TASK DESCRIPTION: Even the shortest line counts, so transcribe all the data exactly.

··· EXTRACTED ENTRIES ···

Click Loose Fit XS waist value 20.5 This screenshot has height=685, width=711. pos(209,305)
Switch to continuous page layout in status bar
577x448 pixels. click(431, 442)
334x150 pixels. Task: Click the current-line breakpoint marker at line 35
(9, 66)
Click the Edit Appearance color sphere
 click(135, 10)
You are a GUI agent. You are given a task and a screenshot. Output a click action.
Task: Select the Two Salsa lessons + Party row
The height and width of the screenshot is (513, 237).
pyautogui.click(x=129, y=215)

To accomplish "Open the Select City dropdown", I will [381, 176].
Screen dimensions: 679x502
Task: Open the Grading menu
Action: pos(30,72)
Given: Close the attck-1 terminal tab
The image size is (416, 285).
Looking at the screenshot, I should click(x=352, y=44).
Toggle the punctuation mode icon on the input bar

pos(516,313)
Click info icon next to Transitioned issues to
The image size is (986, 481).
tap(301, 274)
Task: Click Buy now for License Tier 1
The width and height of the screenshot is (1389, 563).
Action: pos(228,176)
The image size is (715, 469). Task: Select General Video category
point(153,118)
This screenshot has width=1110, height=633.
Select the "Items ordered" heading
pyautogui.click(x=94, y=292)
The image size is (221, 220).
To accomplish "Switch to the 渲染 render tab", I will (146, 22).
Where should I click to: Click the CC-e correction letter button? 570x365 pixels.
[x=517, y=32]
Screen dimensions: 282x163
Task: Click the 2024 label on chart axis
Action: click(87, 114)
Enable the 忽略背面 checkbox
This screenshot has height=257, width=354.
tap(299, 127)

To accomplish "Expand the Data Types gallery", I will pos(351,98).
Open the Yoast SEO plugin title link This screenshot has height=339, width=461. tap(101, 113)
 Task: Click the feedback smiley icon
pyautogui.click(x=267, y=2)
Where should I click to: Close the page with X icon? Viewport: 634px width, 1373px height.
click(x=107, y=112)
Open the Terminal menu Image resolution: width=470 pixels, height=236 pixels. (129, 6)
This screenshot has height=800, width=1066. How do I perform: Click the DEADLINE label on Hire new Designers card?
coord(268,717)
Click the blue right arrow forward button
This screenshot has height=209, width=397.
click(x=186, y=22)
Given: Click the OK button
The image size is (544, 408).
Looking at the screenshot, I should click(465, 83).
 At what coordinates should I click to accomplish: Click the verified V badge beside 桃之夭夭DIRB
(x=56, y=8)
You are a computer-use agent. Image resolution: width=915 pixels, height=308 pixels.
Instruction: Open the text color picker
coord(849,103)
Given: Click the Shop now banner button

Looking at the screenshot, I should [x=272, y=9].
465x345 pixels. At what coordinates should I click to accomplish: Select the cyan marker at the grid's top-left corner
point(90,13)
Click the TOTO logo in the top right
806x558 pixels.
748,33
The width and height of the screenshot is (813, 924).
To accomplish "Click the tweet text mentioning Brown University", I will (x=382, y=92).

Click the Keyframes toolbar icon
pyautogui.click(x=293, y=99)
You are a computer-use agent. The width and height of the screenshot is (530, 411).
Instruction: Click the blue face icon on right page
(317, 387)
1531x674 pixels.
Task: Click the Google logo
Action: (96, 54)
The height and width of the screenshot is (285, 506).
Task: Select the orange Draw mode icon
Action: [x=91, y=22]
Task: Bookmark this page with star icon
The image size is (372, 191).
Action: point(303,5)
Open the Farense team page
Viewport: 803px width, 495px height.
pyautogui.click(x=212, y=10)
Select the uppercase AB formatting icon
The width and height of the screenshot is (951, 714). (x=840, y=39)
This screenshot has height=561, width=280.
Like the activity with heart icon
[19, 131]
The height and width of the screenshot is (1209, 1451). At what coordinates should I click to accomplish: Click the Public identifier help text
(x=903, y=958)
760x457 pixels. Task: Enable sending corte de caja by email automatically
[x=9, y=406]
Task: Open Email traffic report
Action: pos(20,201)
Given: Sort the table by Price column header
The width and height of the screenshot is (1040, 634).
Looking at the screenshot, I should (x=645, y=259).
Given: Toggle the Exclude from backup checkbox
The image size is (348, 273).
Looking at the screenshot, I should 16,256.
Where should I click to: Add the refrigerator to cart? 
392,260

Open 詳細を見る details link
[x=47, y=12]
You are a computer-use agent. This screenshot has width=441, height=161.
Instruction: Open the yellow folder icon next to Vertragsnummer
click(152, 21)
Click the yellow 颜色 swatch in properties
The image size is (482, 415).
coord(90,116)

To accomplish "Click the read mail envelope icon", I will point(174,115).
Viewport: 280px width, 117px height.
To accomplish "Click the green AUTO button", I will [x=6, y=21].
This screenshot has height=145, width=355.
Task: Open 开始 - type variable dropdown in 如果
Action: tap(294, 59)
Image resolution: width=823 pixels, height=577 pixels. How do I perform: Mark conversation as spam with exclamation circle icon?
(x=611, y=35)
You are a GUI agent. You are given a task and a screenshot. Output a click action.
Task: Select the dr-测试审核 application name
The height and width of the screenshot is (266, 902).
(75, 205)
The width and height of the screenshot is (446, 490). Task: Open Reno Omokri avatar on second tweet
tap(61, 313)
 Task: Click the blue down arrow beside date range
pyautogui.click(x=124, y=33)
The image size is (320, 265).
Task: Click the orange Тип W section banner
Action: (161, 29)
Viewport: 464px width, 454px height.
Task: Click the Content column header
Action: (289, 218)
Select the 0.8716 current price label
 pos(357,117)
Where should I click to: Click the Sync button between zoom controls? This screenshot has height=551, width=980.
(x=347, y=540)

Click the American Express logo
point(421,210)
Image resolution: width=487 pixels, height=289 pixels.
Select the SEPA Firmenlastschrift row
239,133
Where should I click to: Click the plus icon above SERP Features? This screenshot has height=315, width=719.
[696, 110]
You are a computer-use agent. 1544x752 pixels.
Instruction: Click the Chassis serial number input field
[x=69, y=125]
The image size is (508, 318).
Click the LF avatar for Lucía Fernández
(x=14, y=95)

···

RESULT OF THE EXERCISE:
Click Loose Fit XS waist value 20.5 This screenshot has height=685, width=711. pos(209,305)
Switch to continuous page layout in status bar
577x448 pixels. click(431, 442)
334x150 pixels. Task: Click the current-line breakpoint marker at line 35
(9, 66)
Click the Edit Appearance color sphere
 click(135, 10)
You are a GUI agent. You are given a task and a screenshot. Output a click action.
Task: Select the Two Salsa lessons + Party row
The height and width of the screenshot is (513, 237).
pyautogui.click(x=129, y=215)

To accomplish "Open the Select City dropdown", I will [381, 176].
Screen dimensions: 679x502
Task: Open the Grading menu
Action: pos(30,72)
Given: Close the attck-1 terminal tab
The image size is (416, 285).
Looking at the screenshot, I should click(x=352, y=44).
Toggle the punctuation mode icon on the input bar

pos(516,313)
Click info icon next to Transitioned issues to
The image size is (986, 481).
tap(301, 274)
Task: Click Buy now for License Tier 1
The width and height of the screenshot is (1389, 563).
Action: pos(228,176)
The image size is (715, 469). Task: Select General Video category
point(153,118)
This screenshot has width=1110, height=633.
Select the "Items ordered" heading
pyautogui.click(x=94, y=292)
The image size is (221, 220).
To accomplish "Switch to the 渲染 render tab", I will (146, 22).
Where should I click to: Click the CC-e correction letter button? 570x365 pixels.
[x=517, y=32]
Screen dimensions: 282x163
Task: Click the 2024 label on chart axis
Action: click(87, 114)
Enable the 忽略背面 checkbox
This screenshot has height=257, width=354.
tap(299, 127)

To accomplish "Expand the Data Types gallery", I will pos(351,98).
Open the Yoast SEO plugin title link This screenshot has height=339, width=461. tap(101, 113)
 Task: Click the feedback smiley icon
pyautogui.click(x=267, y=2)
Where should I click to: Close the page with X icon? Viewport: 634px width, 1373px height.
click(x=107, y=112)
Open the Terminal menu Image resolution: width=470 pixels, height=236 pixels. (129, 6)
This screenshot has height=800, width=1066. How do I perform: Click the DEADLINE label on Hire new Designers card?
coord(268,717)
Click the blue right arrow forward button
This screenshot has height=209, width=397.
click(x=186, y=22)
Given: Click the OK button
The image size is (544, 408).
Looking at the screenshot, I should click(465, 83).
 At what coordinates should I click to accomplish: Click the verified V badge beside 桃之夭夭DIRB
(x=56, y=8)
You are a computer-use agent. Image resolution: width=915 pixels, height=308 pixels.
Instruction: Open the text color picker
coord(849,103)
Given: Click the Shop now banner button

Looking at the screenshot, I should [x=272, y=9].
465x345 pixels. At what coordinates should I click to accomplish: Select the cyan marker at the grid's top-left corner
point(90,13)
Click the TOTO logo in the top right
806x558 pixels.
748,33
The width and height of the screenshot is (813, 924).
To accomplish "Click the tweet text mentioning Brown University", I will (x=382, y=92).

Click the Keyframes toolbar icon
pyautogui.click(x=293, y=99)
You are a computer-use agent. The width and height of the screenshot is (530, 411).
Instruction: Click the blue face icon on right page
(317, 387)
1531x674 pixels.
Task: Click the Google logo
Action: (96, 54)
The height and width of the screenshot is (285, 506).
Task: Select the orange Draw mode icon
Action: [x=91, y=22]
Task: Bookmark this page with star icon
The image size is (372, 191).
Action: point(303,5)
Open the Farense team page
Viewport: 803px width, 495px height.
pyautogui.click(x=212, y=10)
Select the uppercase AB formatting icon
The width and height of the screenshot is (951, 714). (x=840, y=39)
This screenshot has height=561, width=280.
Like the activity with heart icon
[19, 131]
The height and width of the screenshot is (1209, 1451). At what coordinates should I click to accomplish: Click the Public identifier help text
(x=903, y=958)
760x457 pixels. Task: Enable sending corte de caja by email automatically
[x=9, y=406]
Task: Open Email traffic report
Action: pos(20,201)
Given: Sort the table by Price column header
The width and height of the screenshot is (1040, 634).
Looking at the screenshot, I should (x=645, y=259).
Given: Toggle the Exclude from backup checkbox
The image size is (348, 273).
Looking at the screenshot, I should 16,256.
Where should I click to: Add the refrigerator to cart? 
392,260

Open 詳細を見る details link
[x=47, y=12]
You are a computer-use agent. This screenshot has width=441, height=161.
Instruction: Open the yellow folder icon next to Vertragsnummer
click(152, 21)
Click the yellow 颜色 swatch in properties
The image size is (482, 415).
coord(90,116)

To accomplish "Click the read mail envelope icon", I will point(174,115).
Viewport: 280px width, 117px height.
To accomplish "Click the green AUTO button", I will [x=6, y=21].
This screenshot has height=145, width=355.
Task: Open 开始 - type variable dropdown in 如果
Action: tap(294, 59)
Image resolution: width=823 pixels, height=577 pixels. How do I perform: Mark conversation as spam with exclamation circle icon?
(x=611, y=35)
You are a GUI agent. You are given a task and a screenshot. Output a click action.
Task: Select the dr-测试审核 application name
The height and width of the screenshot is (266, 902).
(75, 205)
The width and height of the screenshot is (446, 490). Task: Open Reno Omokri avatar on second tweet
tap(61, 313)
 Task: Click the blue down arrow beside date range
pyautogui.click(x=124, y=33)
The image size is (320, 265).
Task: Click the orange Тип W section banner
Action: (161, 29)
Viewport: 464px width, 454px height.
Task: Click the Content column header
Action: (289, 218)
Select the 0.8716 current price label
 pos(357,117)
Where should I click to: Click the Sync button between zoom controls? This screenshot has height=551, width=980.
(x=347, y=540)

Click the American Express logo
point(421,210)
Image resolution: width=487 pixels, height=289 pixels.
Select the SEPA Firmenlastschrift row
239,133
Where should I click to: Click the plus icon above SERP Features? This screenshot has height=315, width=719.
[696, 110]
You are a computer-use agent. 1544x752 pixels.
Instruction: Click the Chassis serial number input field
[x=69, y=125]
The image size is (508, 318).
Click the LF avatar for Lucía Fernández
(x=14, y=95)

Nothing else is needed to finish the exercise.